#### Task to carry out:
Report how many lines contain the word "TightPac" in the listing that follows. Give nothing besides the number.
════════════════════
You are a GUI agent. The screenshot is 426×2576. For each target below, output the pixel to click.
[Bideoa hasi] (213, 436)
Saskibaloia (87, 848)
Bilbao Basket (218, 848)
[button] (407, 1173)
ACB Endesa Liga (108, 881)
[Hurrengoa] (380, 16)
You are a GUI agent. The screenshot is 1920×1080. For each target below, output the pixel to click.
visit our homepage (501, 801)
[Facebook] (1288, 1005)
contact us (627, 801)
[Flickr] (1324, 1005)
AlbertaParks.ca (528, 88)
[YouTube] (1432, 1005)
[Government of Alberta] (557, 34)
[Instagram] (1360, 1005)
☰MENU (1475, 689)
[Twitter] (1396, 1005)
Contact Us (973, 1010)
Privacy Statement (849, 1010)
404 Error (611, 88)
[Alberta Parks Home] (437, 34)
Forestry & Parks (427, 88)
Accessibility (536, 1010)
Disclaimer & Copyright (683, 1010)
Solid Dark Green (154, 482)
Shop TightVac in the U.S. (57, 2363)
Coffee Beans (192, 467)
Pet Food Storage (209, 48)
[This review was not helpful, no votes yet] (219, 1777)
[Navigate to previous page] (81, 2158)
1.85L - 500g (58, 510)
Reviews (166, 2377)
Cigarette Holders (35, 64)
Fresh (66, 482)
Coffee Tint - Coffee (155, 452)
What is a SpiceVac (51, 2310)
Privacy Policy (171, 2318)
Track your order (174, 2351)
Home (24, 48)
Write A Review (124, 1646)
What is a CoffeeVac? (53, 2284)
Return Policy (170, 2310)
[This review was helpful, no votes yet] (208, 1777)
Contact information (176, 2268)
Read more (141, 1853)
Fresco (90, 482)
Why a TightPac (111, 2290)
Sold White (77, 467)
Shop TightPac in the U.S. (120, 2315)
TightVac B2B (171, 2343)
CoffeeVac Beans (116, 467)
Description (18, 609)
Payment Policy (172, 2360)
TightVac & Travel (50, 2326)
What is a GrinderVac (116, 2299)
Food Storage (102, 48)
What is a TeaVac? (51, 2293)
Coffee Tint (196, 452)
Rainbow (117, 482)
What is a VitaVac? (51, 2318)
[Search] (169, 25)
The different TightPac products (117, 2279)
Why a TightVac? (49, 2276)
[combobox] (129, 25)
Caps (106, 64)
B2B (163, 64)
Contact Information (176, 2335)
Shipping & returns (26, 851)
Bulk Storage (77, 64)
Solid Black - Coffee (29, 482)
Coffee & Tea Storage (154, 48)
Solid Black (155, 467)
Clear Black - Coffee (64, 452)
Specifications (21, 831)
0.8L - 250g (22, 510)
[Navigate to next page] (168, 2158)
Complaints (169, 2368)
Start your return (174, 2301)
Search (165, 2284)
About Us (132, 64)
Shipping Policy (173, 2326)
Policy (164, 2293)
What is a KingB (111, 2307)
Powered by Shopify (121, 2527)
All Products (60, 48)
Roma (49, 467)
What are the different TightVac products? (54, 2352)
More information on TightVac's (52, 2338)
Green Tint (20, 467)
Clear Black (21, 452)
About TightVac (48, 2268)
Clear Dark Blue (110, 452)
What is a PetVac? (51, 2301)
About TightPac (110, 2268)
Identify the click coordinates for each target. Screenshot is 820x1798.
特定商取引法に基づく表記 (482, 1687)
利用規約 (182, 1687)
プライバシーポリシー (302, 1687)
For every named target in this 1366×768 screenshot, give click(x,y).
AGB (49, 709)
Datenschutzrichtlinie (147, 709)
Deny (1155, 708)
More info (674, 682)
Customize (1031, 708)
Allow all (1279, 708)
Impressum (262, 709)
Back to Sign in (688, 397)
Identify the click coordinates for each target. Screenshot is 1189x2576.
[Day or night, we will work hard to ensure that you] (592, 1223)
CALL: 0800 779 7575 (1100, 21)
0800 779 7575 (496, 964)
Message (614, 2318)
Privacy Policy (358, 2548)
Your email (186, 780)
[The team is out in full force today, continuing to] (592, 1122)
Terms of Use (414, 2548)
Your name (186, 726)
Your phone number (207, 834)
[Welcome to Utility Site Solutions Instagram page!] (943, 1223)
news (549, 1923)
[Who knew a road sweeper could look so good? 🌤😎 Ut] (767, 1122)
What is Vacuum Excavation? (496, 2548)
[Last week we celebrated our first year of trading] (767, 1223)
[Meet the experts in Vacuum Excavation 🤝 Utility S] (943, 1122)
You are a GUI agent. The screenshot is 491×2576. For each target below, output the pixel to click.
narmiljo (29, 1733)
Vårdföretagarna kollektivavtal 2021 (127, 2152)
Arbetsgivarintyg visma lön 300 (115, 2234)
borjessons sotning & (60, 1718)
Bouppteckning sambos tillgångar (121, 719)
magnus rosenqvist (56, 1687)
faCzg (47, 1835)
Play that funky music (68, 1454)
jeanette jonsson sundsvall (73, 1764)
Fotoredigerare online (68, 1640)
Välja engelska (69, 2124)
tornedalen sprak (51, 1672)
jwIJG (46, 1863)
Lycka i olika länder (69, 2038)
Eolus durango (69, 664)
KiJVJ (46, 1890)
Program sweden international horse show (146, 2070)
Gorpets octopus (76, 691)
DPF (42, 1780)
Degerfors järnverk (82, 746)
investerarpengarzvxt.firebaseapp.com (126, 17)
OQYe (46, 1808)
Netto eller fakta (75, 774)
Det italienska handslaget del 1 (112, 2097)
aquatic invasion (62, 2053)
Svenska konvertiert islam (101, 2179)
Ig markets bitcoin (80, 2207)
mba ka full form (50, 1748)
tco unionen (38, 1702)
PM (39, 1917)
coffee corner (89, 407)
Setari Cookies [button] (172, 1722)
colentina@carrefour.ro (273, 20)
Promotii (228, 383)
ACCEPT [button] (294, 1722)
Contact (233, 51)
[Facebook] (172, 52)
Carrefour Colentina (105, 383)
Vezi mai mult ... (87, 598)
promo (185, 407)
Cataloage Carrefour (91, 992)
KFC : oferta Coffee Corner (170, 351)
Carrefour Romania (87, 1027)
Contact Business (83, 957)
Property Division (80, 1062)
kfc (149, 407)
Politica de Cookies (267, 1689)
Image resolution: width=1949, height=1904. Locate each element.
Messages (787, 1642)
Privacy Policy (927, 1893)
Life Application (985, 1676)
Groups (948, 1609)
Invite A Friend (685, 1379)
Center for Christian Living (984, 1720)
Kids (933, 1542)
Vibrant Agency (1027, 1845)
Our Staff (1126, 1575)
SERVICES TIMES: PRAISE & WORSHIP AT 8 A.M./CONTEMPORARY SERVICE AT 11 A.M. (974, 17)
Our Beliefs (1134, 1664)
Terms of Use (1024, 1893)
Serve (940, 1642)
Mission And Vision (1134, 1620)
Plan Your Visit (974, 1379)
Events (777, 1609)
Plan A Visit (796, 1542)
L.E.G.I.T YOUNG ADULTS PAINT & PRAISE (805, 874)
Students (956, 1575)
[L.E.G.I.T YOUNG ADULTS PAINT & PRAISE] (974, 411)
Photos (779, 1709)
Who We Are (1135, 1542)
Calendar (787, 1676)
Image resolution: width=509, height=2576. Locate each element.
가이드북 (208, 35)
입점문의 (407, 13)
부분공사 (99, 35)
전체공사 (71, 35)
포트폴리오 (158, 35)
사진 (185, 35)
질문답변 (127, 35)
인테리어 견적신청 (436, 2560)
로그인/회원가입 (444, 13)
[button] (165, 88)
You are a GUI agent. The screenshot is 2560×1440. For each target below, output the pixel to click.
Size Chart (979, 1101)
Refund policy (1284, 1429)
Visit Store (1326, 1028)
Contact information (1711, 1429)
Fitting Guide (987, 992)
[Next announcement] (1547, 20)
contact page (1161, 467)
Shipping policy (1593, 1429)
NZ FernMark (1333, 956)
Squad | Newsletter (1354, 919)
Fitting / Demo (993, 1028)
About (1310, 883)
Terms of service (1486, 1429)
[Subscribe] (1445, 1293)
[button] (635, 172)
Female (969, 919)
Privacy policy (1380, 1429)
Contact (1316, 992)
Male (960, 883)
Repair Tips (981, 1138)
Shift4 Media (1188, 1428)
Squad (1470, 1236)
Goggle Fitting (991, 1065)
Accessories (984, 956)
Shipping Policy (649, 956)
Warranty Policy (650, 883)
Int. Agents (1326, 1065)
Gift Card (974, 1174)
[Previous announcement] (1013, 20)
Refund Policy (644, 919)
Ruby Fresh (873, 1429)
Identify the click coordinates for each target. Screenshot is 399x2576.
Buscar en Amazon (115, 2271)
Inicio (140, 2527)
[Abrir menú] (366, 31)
════════════════════
#### Output of the exercise:
4